On Monday (November 18th), the three major A-share indices achieved a "V-shaped" rebound during the session, with the Shanghai Composite Index rising over 1.5%. The Shenzhen Component Index and the ChiNext Index followed closely, as the ChiNext Index had previously fallen by more than 2%. In the Hong Kong market, the Hang Seng China Enterprises Index rose nearly 2%, with gains increasing across the three major indices. Dividend asset sectors were the leading gainers in both markets, and market sentiment significantly warmed up.
Policy Support Boosts Market Sentiment
The strong market rebound cannot be separated from the positive push of policy measures. Recently, the China Securities Regulatory Commission issued the "Regulatory Guidance No. 10 on Listed Companies — Market Value Management," which clearly requires listed companies to focus on improving corporate quality and to lawfully enhance enterprise investment value through mergers and acquisitions, equity incentives, and share buybacks. The issuance of the guidance helps to improve the governance structure of listed companies, boost market confidence, and promote the healthy development of the capital market.

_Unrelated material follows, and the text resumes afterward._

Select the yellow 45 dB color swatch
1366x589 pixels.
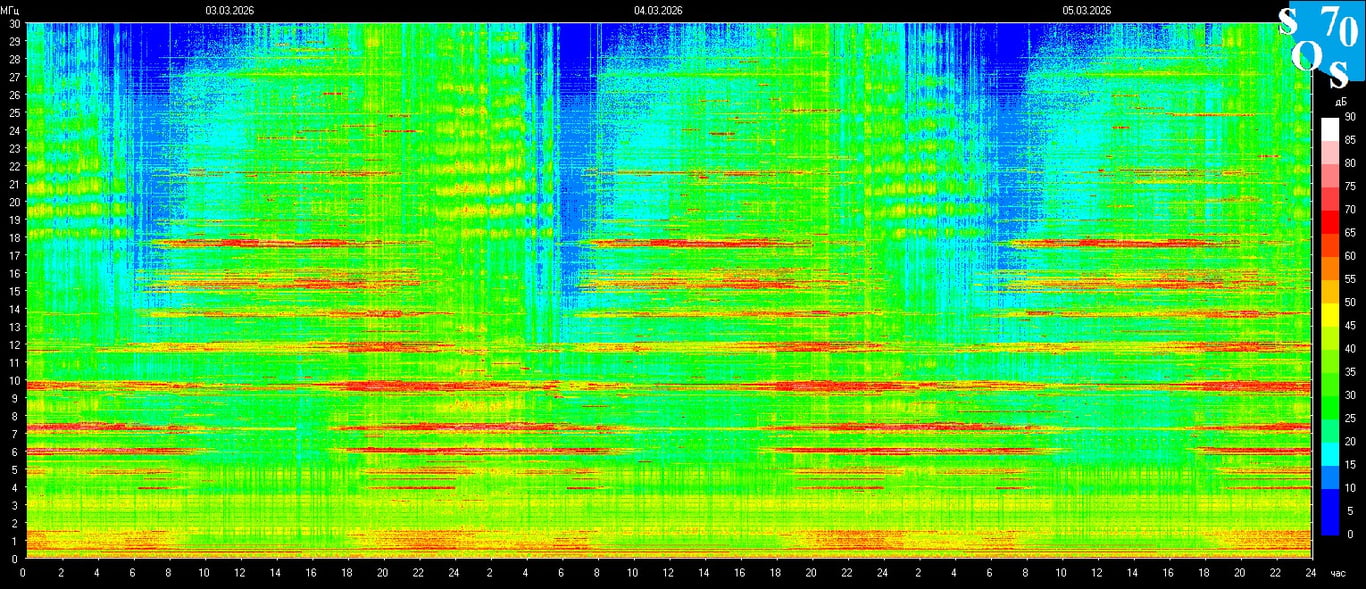[x=1329, y=324]
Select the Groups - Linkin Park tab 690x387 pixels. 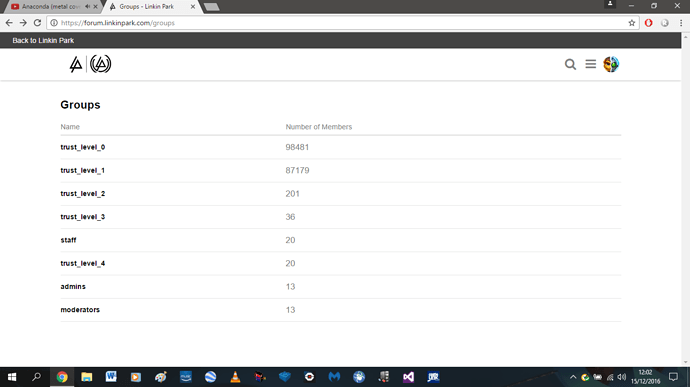click(x=152, y=7)

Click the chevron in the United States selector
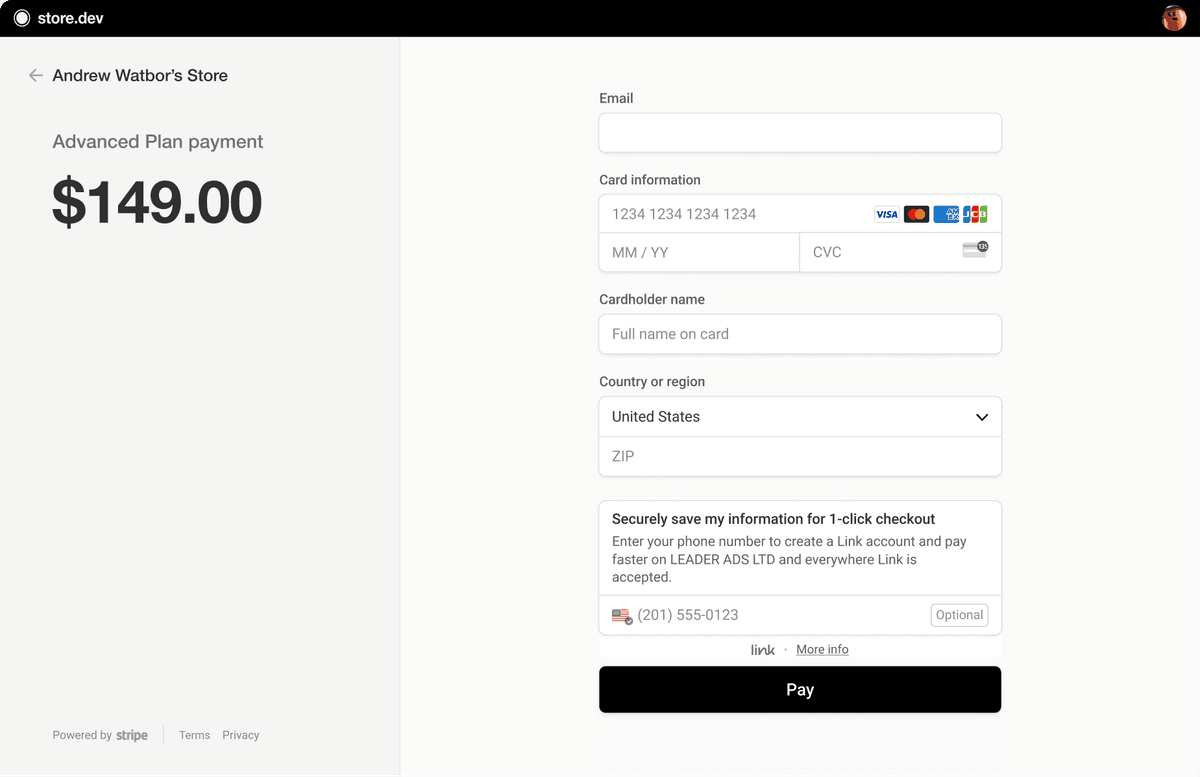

Ongoing Deepening of Capital Market Reforms
At the 10th Anniversary Summit Forum of the Hong Kong Exchanges and Clearing Limited's Connect Program, a vice chairman of the China Securities Regulatory Commission stated that China would unwaveringly advance high-level institutional opening of the capital market. In the future, the interconnectivity mechanism will be further optimized, the target scope of the Shanghai-Shenzhen-Hong Kong Stock Connect will be expanded, and channels for mainland enterprises to list overseas will be widened. The futures market will also be opened to a larger extent, facilitating foreign institutional participation.
In terms of institutional openness, the China Securities Regulatory Commission stated that it will continue to support foreign institutions in entering the Chinese market for investment and business expansion, while also encouraging more eligible mainland institutions to go international and conduct cross-border business. On the product level, the launch of cross-border ETF products, the expansion of the depository receipt interconnectivity, and the optimization of the mutual fund recognition arrangement between the mainland and Hong Kong will inject vitality into the diversified development of the capital market.
International Institutions Optimistic about the Chinese Market
With the deepening of capital market reforms, international institutions' attention to Chinese assets continues to increase. Some analysis suggests that against the backdrop of increasing global economic uncertainty, the Chinese stock market may become a major target for capital inflow. High-quality development and deepened openness are providing strong support for attracting more global capital to the Chinese market.
The strong rebound of the A-shares and Hong Kong stocks in this round demonstrates the market's positive response to policy support. In the future, with further advancement of institutional openness, the interconnection and coordinated development of the mainland and Hong Kong markets will help propel China's capital market towards a higher level of internationalization.